Start of PROVIDED DATA

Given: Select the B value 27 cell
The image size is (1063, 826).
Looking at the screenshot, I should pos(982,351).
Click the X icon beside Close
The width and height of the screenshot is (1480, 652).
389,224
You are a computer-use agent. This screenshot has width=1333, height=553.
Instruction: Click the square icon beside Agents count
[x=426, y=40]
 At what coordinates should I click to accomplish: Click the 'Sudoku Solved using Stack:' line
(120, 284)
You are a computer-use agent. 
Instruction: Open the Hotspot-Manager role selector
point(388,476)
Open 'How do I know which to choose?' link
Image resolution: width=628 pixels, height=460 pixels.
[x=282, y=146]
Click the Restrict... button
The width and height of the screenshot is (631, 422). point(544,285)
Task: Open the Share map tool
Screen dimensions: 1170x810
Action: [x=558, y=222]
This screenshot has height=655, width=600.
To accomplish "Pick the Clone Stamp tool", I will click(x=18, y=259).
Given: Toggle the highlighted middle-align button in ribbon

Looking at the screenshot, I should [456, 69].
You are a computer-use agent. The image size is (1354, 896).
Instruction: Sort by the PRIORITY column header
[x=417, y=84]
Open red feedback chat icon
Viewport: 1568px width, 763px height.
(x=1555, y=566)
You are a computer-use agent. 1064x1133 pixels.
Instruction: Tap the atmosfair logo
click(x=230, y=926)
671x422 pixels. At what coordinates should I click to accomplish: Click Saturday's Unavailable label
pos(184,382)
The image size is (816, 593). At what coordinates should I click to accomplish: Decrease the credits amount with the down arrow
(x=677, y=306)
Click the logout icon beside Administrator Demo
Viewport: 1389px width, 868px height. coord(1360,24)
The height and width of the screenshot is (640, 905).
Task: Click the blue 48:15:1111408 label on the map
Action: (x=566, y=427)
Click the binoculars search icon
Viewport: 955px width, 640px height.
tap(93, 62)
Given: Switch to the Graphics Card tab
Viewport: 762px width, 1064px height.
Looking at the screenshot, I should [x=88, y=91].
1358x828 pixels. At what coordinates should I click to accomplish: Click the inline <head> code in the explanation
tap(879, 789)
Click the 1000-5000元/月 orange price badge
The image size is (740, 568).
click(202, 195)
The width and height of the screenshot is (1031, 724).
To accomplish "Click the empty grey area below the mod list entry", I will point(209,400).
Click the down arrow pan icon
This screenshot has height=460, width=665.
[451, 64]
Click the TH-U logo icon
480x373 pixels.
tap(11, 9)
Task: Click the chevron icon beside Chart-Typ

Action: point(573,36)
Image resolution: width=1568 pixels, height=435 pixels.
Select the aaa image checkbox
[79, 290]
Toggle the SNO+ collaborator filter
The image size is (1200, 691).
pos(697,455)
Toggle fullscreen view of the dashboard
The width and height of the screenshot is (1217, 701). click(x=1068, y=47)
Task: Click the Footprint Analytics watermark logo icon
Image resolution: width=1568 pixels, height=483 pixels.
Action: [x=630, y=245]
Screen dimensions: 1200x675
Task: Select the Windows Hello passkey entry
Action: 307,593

End of PROVIDED DATA

▸ WHAT THE TASK REQUIRES: Set down each record above without changing a single word.

▸ RESPONSE AREA:
Given: Select the B value 27 cell
The image size is (1063, 826).
Looking at the screenshot, I should pos(982,351).
Click the X icon beside Close
The width and height of the screenshot is (1480, 652).
389,224
You are a computer-use agent. This screenshot has width=1333, height=553.
Instruction: Click the square icon beside Agents count
[x=426, y=40]
 At what coordinates should I click to accomplish: Click the 'Sudoku Solved using Stack:' line
(120, 284)
You are a computer-use agent. 
Instruction: Open the Hotspot-Manager role selector
point(388,476)
Open 'How do I know which to choose?' link
Image resolution: width=628 pixels, height=460 pixels.
[x=282, y=146]
Click the Restrict... button
The width and height of the screenshot is (631, 422). point(544,285)
Task: Open the Share map tool
Screen dimensions: 1170x810
Action: [x=558, y=222]
This screenshot has height=655, width=600.
To accomplish "Pick the Clone Stamp tool", I will click(x=18, y=259).
Given: Toggle the highlighted middle-align button in ribbon

Looking at the screenshot, I should [456, 69].
You are a computer-use agent. The image size is (1354, 896).
Instruction: Sort by the PRIORITY column header
[x=417, y=84]
Open red feedback chat icon
Viewport: 1568px width, 763px height.
(x=1555, y=566)
You are a computer-use agent. 1064x1133 pixels.
Instruction: Tap the atmosfair logo
click(x=230, y=926)
671x422 pixels. At what coordinates should I click to accomplish: Click Saturday's Unavailable label
pos(184,382)
The image size is (816, 593). At what coordinates should I click to accomplish: Decrease the credits amount with the down arrow
(x=677, y=306)
Click the logout icon beside Administrator Demo
Viewport: 1389px width, 868px height. coord(1360,24)
The height and width of the screenshot is (640, 905).
Task: Click the blue 48:15:1111408 label on the map
Action: (x=566, y=427)
Click the binoculars search icon
Viewport: 955px width, 640px height.
tap(93, 62)
Given: Switch to the Graphics Card tab
Viewport: 762px width, 1064px height.
Looking at the screenshot, I should [x=88, y=91].
1358x828 pixels. At what coordinates should I click to accomplish: Click the inline <head> code in the explanation
tap(879, 789)
Click the 1000-5000元/月 orange price badge
The image size is (740, 568).
click(202, 195)
The width and height of the screenshot is (1031, 724).
To accomplish "Click the empty grey area below the mod list entry", I will point(209,400).
Click the down arrow pan icon
This screenshot has height=460, width=665.
[451, 64]
Click the TH-U logo icon
480x373 pixels.
tap(11, 9)
Task: Click the chevron icon beside Chart-Typ

Action: point(573,36)
Image resolution: width=1568 pixels, height=435 pixels.
Select the aaa image checkbox
[79, 290]
Toggle the SNO+ collaborator filter
The image size is (1200, 691).
pos(697,455)
Toggle fullscreen view of the dashboard
The width and height of the screenshot is (1217, 701). click(x=1068, y=47)
Task: Click the Footprint Analytics watermark logo icon
Image resolution: width=1568 pixels, height=483 pixels.
Action: [x=630, y=245]
Screen dimensions: 1200x675
Task: Select the Windows Hello passkey entry
Action: 307,593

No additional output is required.